PROBLEM TO WORK ON
Write out every line of the records below as a numbered list, skipping blank lines and leaving the pictures out.

DATA EXCERPTS
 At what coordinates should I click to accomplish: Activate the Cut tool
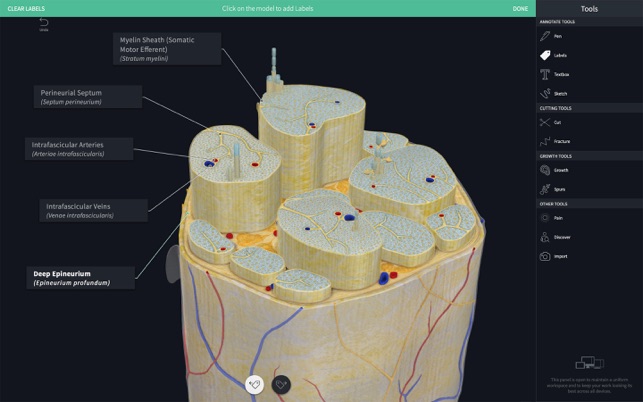click(557, 122)
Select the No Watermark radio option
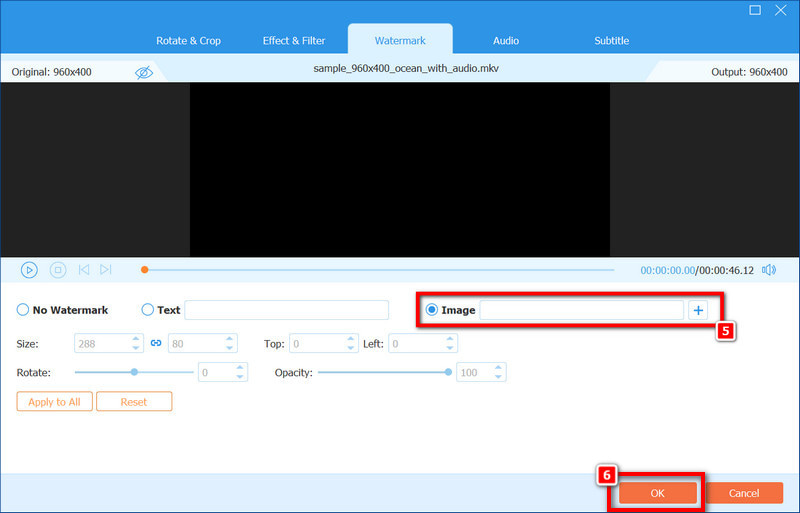 (23, 310)
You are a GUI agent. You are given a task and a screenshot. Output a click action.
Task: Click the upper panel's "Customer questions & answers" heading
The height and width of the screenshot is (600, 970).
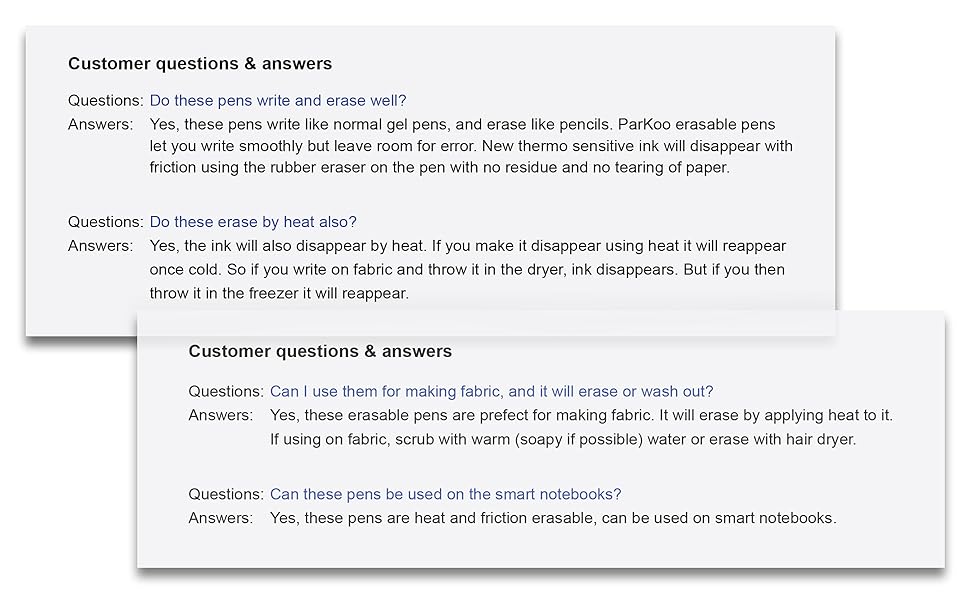(x=200, y=64)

FINISHED ANSWER
1.  At what coordinates should I click to accomplish: Activate the Cut tool
2. click(557, 122)
3. Select the No Watermark radio option
4.  (23, 310)
5. You are a GUI agent. You are given a task and a screenshot. Output a click action.
6. Task: Click the upper panel's "Customer questions & answers" heading
7. The height and width of the screenshot is (600, 970).
8. (x=200, y=64)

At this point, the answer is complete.